A triple-threat tailback at the University of Tennessee, one of the last schools to use the single-wing rather than some version of the T formation, Majors was an All-American and runner-up for the Heisman Trophy in 1956. He played for the Montreal Alouettes of the Canadian Football League in 1957 and then became an assistant coach at several schools.

At Tennessee, Majors achieved success in the 1980s and early 1990s winning three SEC Championships (in 1985, 1989 and 1990), but falling short of a National Championship. In 1989, the Majors-led Vols followed a 5–6 season with a 11–1 season, the largest turnaround of the year.

Majors was forced to resign as UT’s football coach during the closing weeks of the 1992 football season. The Vols racked up a 5-0 record under interim coach Phillip Fulmer, a longtime Majors assistant, who steered the team while Majors was recovering from heart surgery.
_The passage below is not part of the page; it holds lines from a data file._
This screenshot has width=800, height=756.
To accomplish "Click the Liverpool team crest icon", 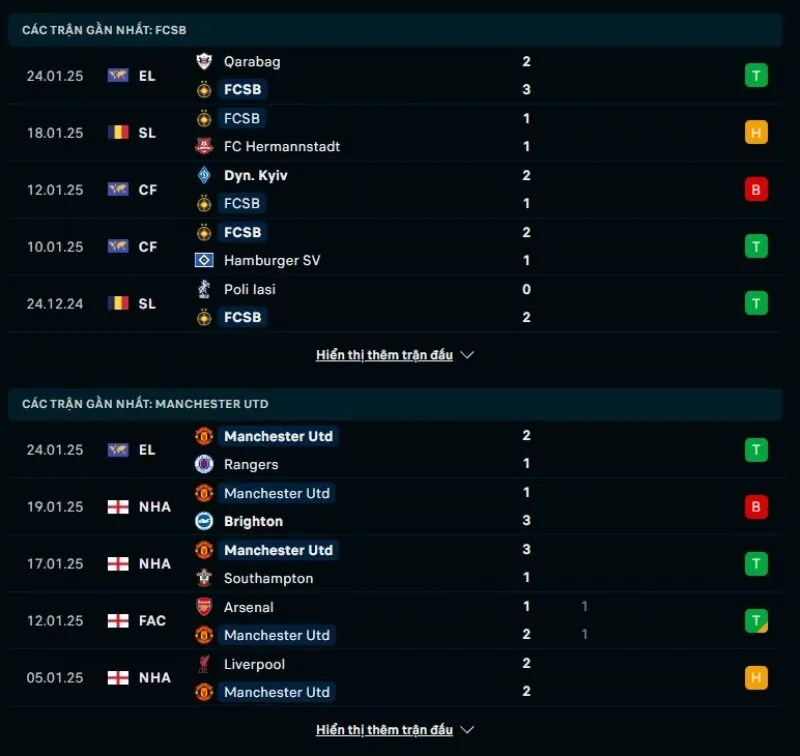I will click(x=204, y=664).
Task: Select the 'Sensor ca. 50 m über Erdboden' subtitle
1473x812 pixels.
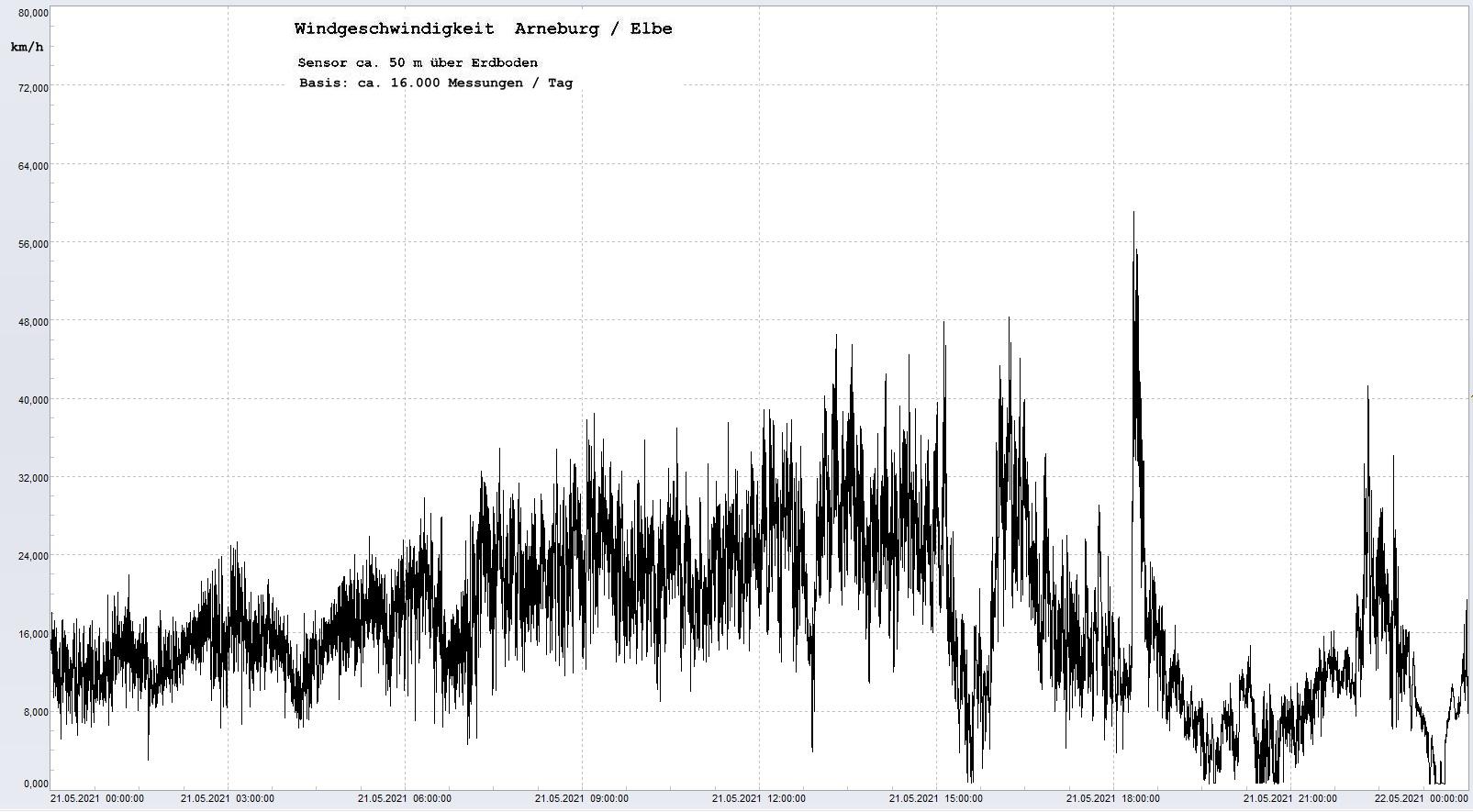Action: pyautogui.click(x=418, y=62)
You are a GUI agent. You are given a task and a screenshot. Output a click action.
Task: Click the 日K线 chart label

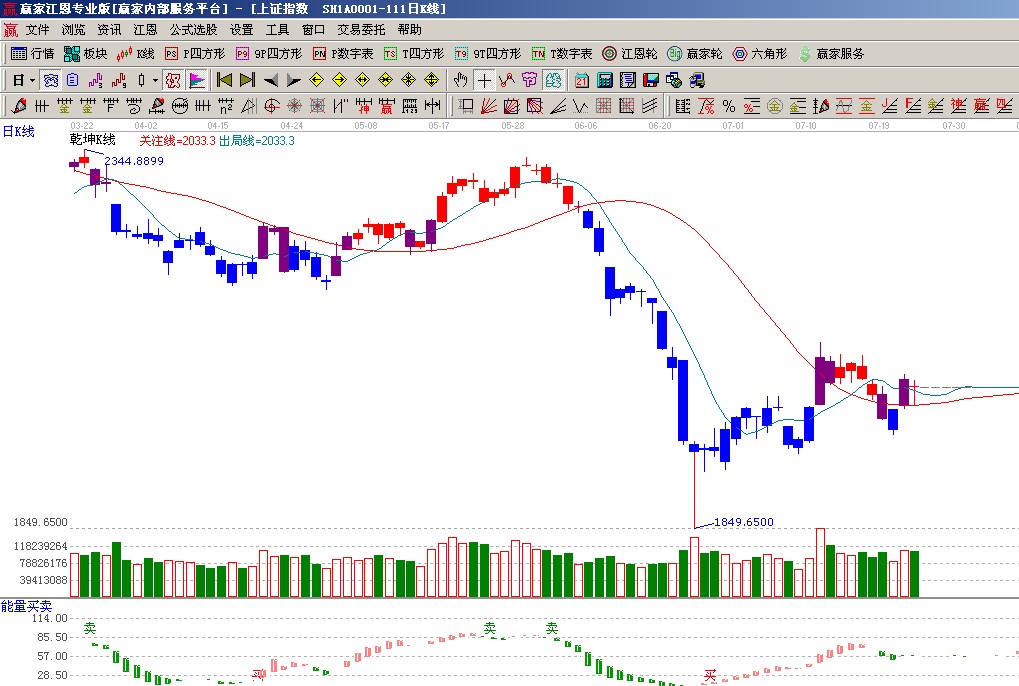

After the Vols lost three games following Majors’ return, he suddenly was asked to resign during the week leading up to Tennessee’s game at Memphis State.

Some believe that Majors was forced out in order to make room for Fulmer, who had become more popular with a majority of fans following his success as interim coach. A Knoxville News Sentinel story at the time also reported that Fulmer allegedly exchanged 26 telephone calls while Majors was recuperating from heart surgery with then-UT Athletics Board member Bill Johnson, who had played with Majors in the mid-1950s at UT.

A strong contingent within the UT fan base believe that the Majors firing was the result of behind the scenes maneuvering on the part of Fulmer, Johnson, then-UT athletics director Doug Dickey and then-UT president Joe Johnson. The other strong contingent believes that Majors created his own problems in the summer of 1992 by, among other things, complaining about his current contract with UT during a preseason publicity tour across the state.